Byron and Laura owned a truck, a two seater. Laura sat on the transmission housing, Tom took the passenger seat, and I sat on his lap, my head bent against the windshield. I was grateful that it was only five minutes to the hotel. We enjoyed a beautiful buffet. When we called Victor, he was fine. All settled in a lovely place and already eating dinner. At the end of the meal Byron came to our table and assured us he would take us home and return for Laura.
This time I sat on the transmission housing, which was much more comfortable compared to the last trip. Byron offered to make two trips but I said, “Oh no, we’re already putting you out enough”.
At breakfast the next day, we learned that Byron and Laura were guests of Cathkin B&B, and friends of the owners daughter. They had come for Leila’s daughter’s wedding last Saturday and decided to stay a few extra days. When we arrived they had just volunteered to help.
They were certainly God’s angels for us. They couldn’t have been more helpful. We will remember them as we rock in our rocking chairs.

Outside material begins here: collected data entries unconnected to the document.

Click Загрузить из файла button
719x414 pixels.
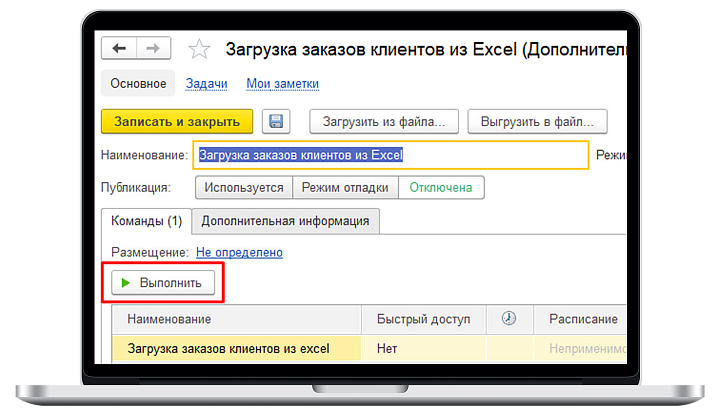pyautogui.click(x=384, y=122)
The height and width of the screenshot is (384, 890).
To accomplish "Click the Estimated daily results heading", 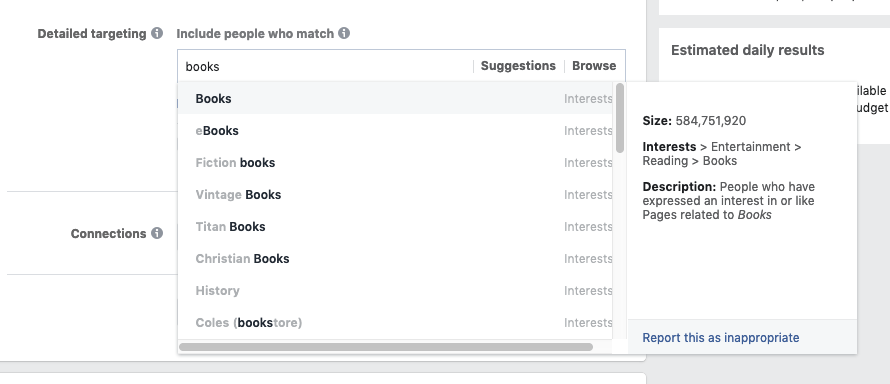I will point(747,50).
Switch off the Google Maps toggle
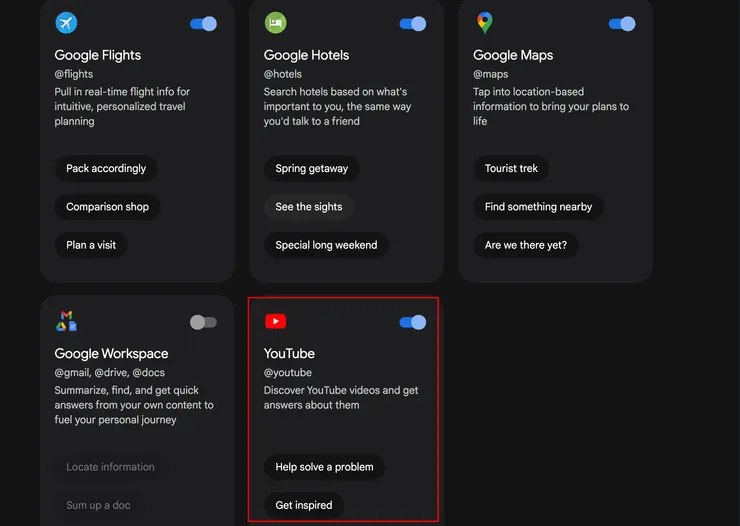This screenshot has height=526, width=740. 621,24
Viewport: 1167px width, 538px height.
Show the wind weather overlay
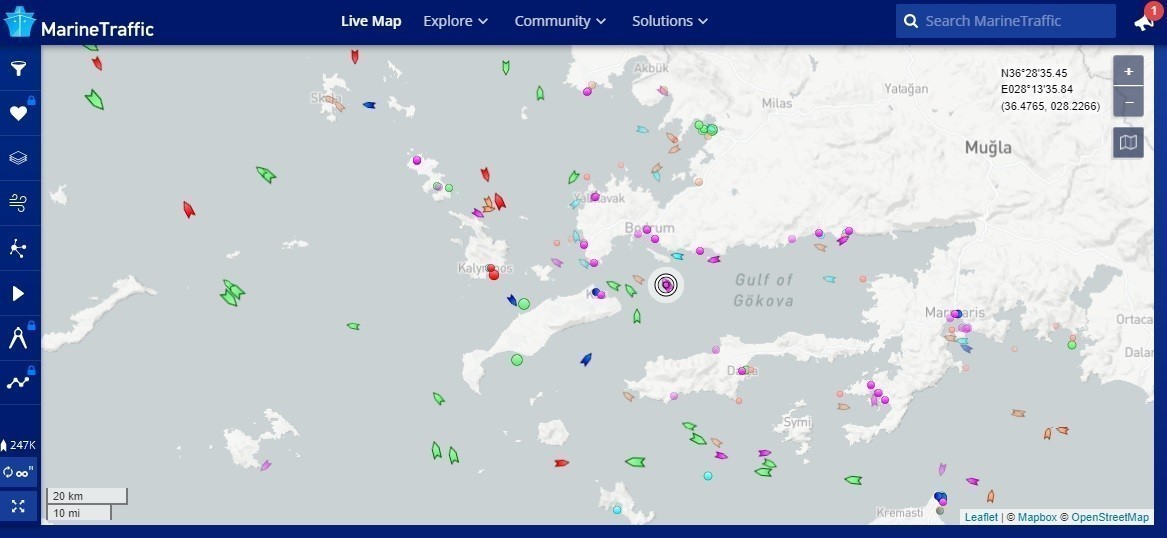[18, 203]
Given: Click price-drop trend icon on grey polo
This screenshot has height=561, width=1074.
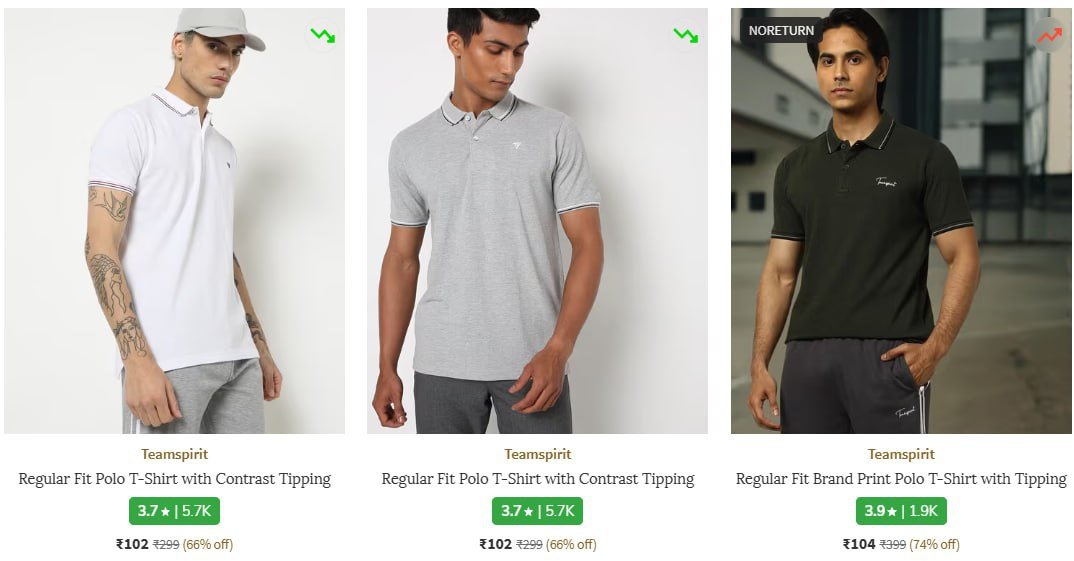Looking at the screenshot, I should coord(685,36).
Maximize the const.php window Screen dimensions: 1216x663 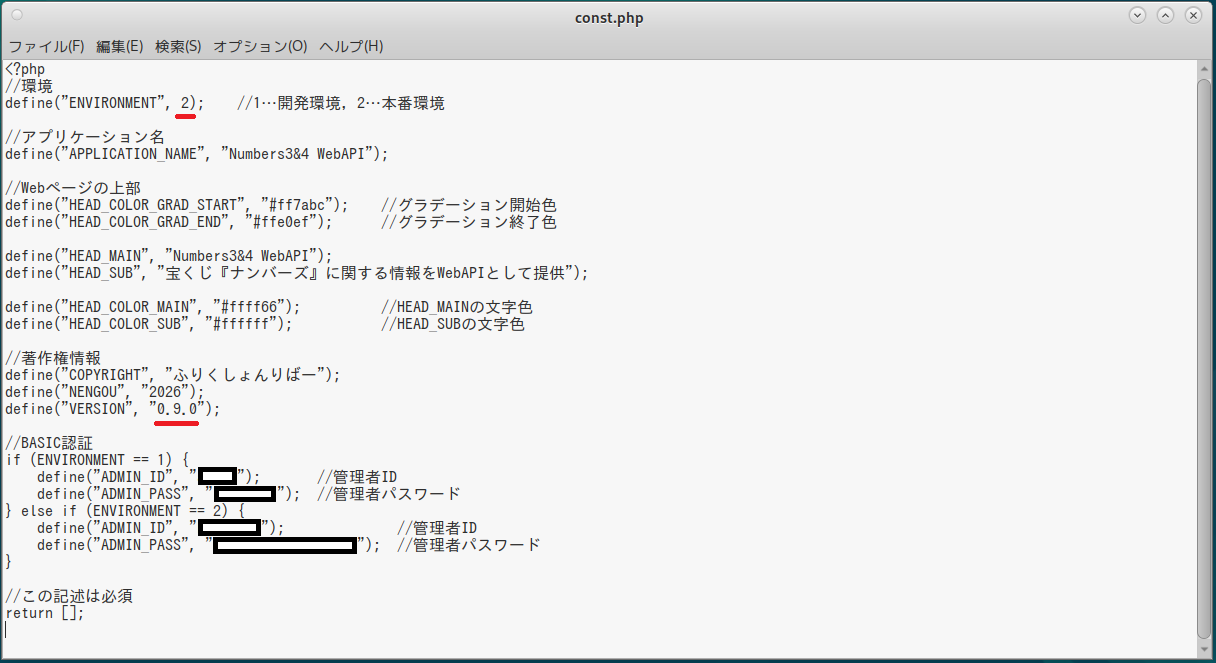click(1165, 16)
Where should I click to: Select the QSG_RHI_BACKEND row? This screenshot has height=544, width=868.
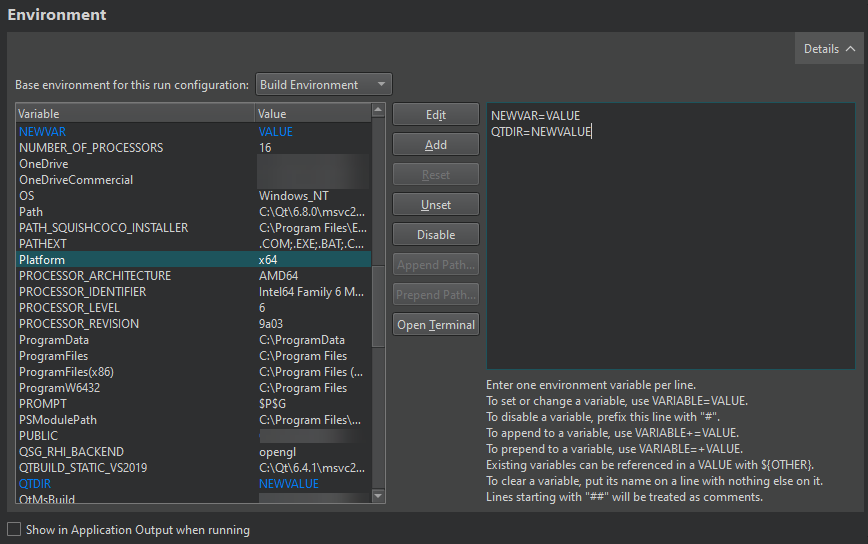[71, 452]
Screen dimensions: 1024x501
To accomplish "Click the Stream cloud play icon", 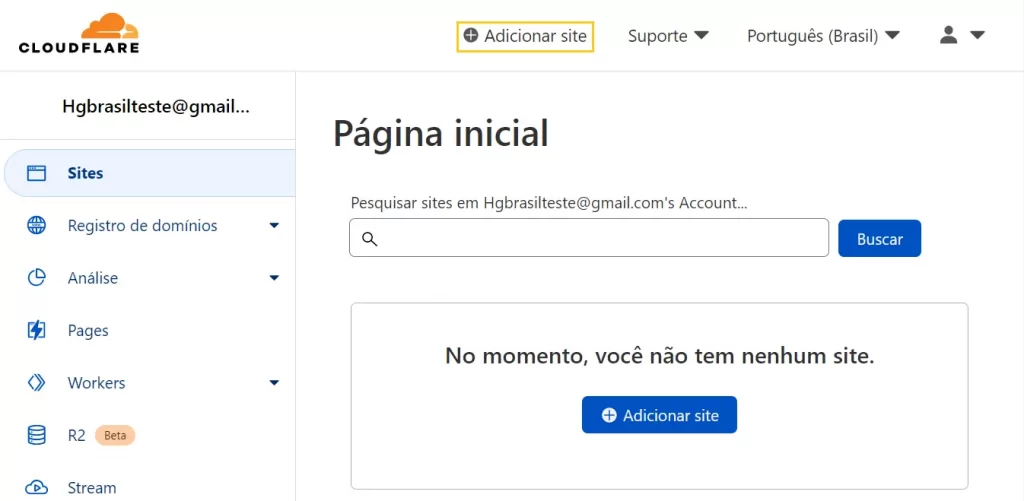I will (x=37, y=487).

Cathkin B&B we will try to forget. Our room was small, and not even a little luxurious. It was more like staying a tiny motel. After the sumptuous Mt Horeb, we were obviously spoiled. When I checked the receipts for the two places, I was surprised to discover that the cost was the same. Booking on line can give you surprises. It gave us an experience, and we did have a place to stay. I’m sure the Drakensberg Sun Lodge up the road would have been triple the cost.
Breakfast was good, not as fancy as Mt. Horeb but just fine. Today we are trekking back to Johannesburg. The angel’s of the last two days? Byron, Laura, the Drakensberg choir and Neels have shown us the goodness of humankind.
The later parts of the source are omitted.